TASKS »
**a.** Repeat the passage on marriage and divorce word for word from "When parties seek" to "divorce proceeding. Yuck.".
**b.** Answer these questions using the passage on marriage and divorce:
(i) What does the passage say marriage is?
(ii) When the parties could not reach an agreement, who decided the terms of a divorce?
(iii) What kind of system does the passage say the legal system is?

SOURCE PASSAGE »
Marriage is a contract. Once you get married you have either wittingly or unwittingly agreed to a host of legal terms of a contract. The terms of this contract can even change because the laws change or even because people move to a different state. Very often, people aren’t even aware of these terms until they seek a divorce.
When parties seek a divorce, they are essentially entering into a new contract. For decades, the terms of divorce were directed by state laws and then agreed upon by the parties involved in the divorce or decided by a third party (such as a judge) when an agreement could not be met. But the key point is that the terms agreed upon were dictated by state law.
The legal system is an adversarial system. The concept is that, if each party to a legal action is represented by competent counsel who argues and fights for that party’s legal rights, the parties will meet somewhere either through negotiation or court ruling. The assumption is that when the parties meet, it will be equitable.
Apply that to a divorce proceeding. Yuck.

DATA PROVIDED »
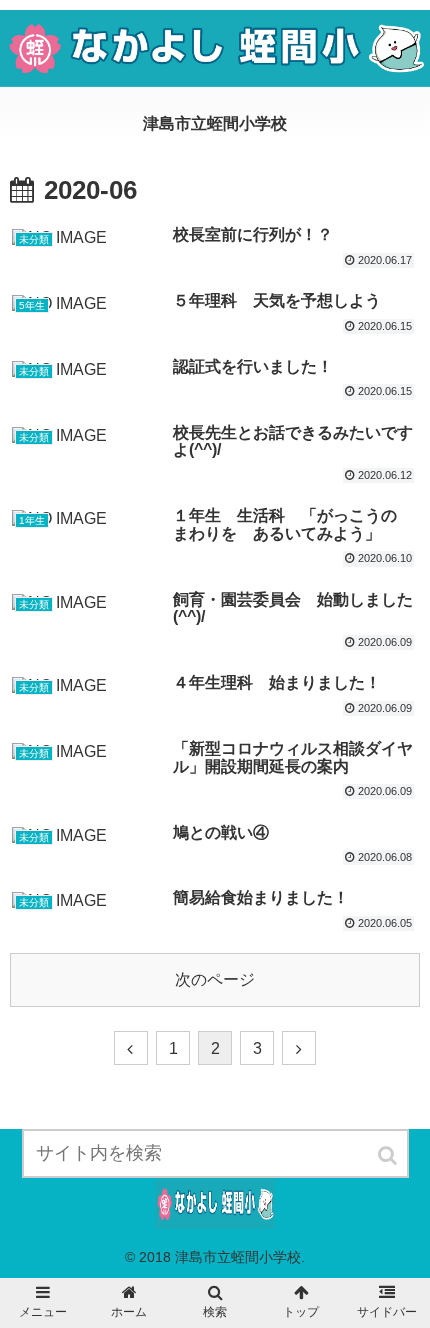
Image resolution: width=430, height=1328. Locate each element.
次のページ (215, 979)
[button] (389, 1155)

EXERCISE RESPONSES »
**a.**
When parties seek a divorce, they are essentially entering into a new contract. For decades, the terms of divorce were directed by state laws and then agreed upon by the parties involved in the divorce or decided by a third party (such as a judge) when an agreement could not be met. But the key point is that the terms agreed upon were dictated by state law.
The legal system is an adversarial system. The concept is that, if each party to a legal action is represented by competent counsel who argues and fights for that party’s legal rights, the parties will meet somewhere either through negotiation or court ruling. The assumption is that when the parties meet, it will be equitable.
Apply that to a divorce proceeding. Yuck.

**b.**
(i) A contract.
(ii) A third party, such as a judge.
(iii) An adversarial system.